Declarative attributes only define the event name, trigger, and event-specific properties. The SDK still adds context from the page URL, browser, screen, localStorage-backed IDs and attribution, and supported cookies such as Meta’s _fbc cookie.
Basic Click Event
Add data-vendo-track to an element. Click is the default trigger.
<button
data-vendo-track="Product Added"
data-vendo-product-id="prod_123"
data-vendo-product-name="Linen Shirt"
data-vendo-price="89.00"
>
Add to cart
</button>When the visitor clicks the button, Vendo sends:
vendo.track('Product Added', {
product_id: 'prod_123',
product_name: 'Linen Shirt',
price: '89.00',
});Any data-vendo-* attribute becomes an event property, except:
| Attribute | Purpose |
|---|---|
data-vendo-track | Event name |
data-vendo-trigger | Trigger type |
Attribute names are converted from kebab case to snake case. For example, data-vendo-product-id becomes product_id.
Supported Triggers
| Trigger | Example | Behavior |
|---|---|---|
click | data-vendo-trigger="click" | Sends the event when the element is clicked. This is the default. |
submit | data-vendo-trigger="submit" | Sends the event when the form submits. Vendo does not prevent the form submission. |
visible | data-vendo-trigger="visible" | Sends the event once when at least half of the element becomes visible. |
Form Submit
<form
data-vendo-track="Newsletter Signup Submitted"

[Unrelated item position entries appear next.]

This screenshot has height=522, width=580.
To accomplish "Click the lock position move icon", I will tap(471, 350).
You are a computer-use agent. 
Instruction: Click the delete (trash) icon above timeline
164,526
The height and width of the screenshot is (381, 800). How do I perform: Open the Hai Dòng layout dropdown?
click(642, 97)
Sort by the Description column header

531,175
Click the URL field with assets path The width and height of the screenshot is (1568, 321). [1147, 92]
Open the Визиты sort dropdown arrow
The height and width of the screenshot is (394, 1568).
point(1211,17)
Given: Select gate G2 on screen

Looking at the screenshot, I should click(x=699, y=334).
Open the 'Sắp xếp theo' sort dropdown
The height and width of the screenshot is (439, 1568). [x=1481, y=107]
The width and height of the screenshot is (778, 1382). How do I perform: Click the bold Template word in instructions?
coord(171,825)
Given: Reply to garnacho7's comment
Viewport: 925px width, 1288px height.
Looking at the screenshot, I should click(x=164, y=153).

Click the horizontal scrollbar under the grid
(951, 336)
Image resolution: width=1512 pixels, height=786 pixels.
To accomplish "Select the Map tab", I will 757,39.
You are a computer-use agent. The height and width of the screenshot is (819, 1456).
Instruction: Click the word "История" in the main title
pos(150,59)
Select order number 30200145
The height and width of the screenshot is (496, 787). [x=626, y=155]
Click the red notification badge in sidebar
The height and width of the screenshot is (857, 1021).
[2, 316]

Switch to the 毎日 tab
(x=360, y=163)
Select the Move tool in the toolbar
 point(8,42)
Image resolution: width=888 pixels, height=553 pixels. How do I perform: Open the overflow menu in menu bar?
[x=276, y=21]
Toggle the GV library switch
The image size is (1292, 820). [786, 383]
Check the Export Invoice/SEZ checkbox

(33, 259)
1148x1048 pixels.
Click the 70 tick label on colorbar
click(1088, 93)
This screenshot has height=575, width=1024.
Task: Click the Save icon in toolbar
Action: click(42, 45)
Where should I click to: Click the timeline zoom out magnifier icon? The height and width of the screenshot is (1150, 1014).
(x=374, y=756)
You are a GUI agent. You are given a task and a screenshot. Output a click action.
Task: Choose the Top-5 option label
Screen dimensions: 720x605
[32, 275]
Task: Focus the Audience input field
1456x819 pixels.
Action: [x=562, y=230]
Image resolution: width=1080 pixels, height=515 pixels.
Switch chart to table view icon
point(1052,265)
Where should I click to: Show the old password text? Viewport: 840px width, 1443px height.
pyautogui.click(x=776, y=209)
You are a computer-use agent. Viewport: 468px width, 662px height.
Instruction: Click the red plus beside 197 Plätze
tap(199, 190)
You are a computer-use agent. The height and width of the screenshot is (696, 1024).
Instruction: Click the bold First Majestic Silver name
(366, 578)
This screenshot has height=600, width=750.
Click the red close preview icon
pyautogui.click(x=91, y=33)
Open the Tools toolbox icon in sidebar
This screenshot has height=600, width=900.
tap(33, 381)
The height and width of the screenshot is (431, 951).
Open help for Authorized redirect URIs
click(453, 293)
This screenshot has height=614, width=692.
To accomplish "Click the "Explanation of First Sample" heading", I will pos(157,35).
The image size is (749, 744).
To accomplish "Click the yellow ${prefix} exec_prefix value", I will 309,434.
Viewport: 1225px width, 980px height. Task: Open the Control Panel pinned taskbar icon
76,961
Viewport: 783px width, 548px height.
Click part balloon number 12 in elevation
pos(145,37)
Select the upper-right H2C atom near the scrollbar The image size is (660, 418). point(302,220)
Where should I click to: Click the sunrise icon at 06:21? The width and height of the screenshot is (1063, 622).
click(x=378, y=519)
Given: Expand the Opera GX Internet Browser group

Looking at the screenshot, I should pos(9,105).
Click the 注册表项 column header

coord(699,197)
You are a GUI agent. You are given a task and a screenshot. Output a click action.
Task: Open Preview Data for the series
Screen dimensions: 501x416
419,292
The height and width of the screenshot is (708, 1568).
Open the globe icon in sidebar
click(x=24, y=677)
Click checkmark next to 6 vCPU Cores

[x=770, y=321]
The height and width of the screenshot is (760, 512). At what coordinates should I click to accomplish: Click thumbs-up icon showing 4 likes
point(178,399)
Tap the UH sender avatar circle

data-vendo-trigger="submit"
data-vendo-placement="footer"
>
<input type="email" name="email" />
<button type="submit">Subscribe</button>
</form>Visible Impression
<section
data-vendo-track="Pricing Section Viewed"
data-vendo-trigger="visible"
data-vendo-section="pricing"
>
...
</section>The visible trigger fires once per element after the element reaches the visibility threshold.
Declarative And Imperative Together
You can use both approaches on the same site.
Declarative tracking is best for simple UI interactions:
<a
href="/contact-sales"
data-vendo-track="Contact Sales Clicked"
data-vendo-placement="header"
>
Contact sales
</a>Imperative tracking is best when the event depends on app logic:
await completeCheckout(order);
vendo.track('Checkout Completed', {
order_id: order.id,
revenue: order.total,
currency: order.currency,
});Avoid tracking the same business event in both places unless you intentionally want two different events. For example, track Checkout Button Clicked declaratively and Checkout Completed imperatively after the order succeeds.
Naming Guidance
Use event names that describe what happened:
Product ViewedProduct AddedCheckout StartedCheckout CompletedNewsletter Signup SubmittedContact Sales Clicked
Use properties for details about the event:
<button
data-vendo-track="Plan Selected"
data-vendo-plan-id="growth"
data-vendo-billing-interval="monthly"
data-vendo-placement="pricing_table"
>
Choose Growth
</button>This keeps the event name stable while properties capture the specific plan, placement, product, or campaign.
Verify Events
- Temporarily initialize the SDK with
debug: true. - Open your browser’s Network tab.
- Interact with the tracked element.
- Look for a request to
/collect. - Confirm the payload includes your event name,
data-vendo-*properties, and the automaticcontextobject. - Check live events or your warehouse destination to confirm delivery.
If the event does not send, confirm the SDK snippet is loaded before the interaction and that the element includes data-vendo-track.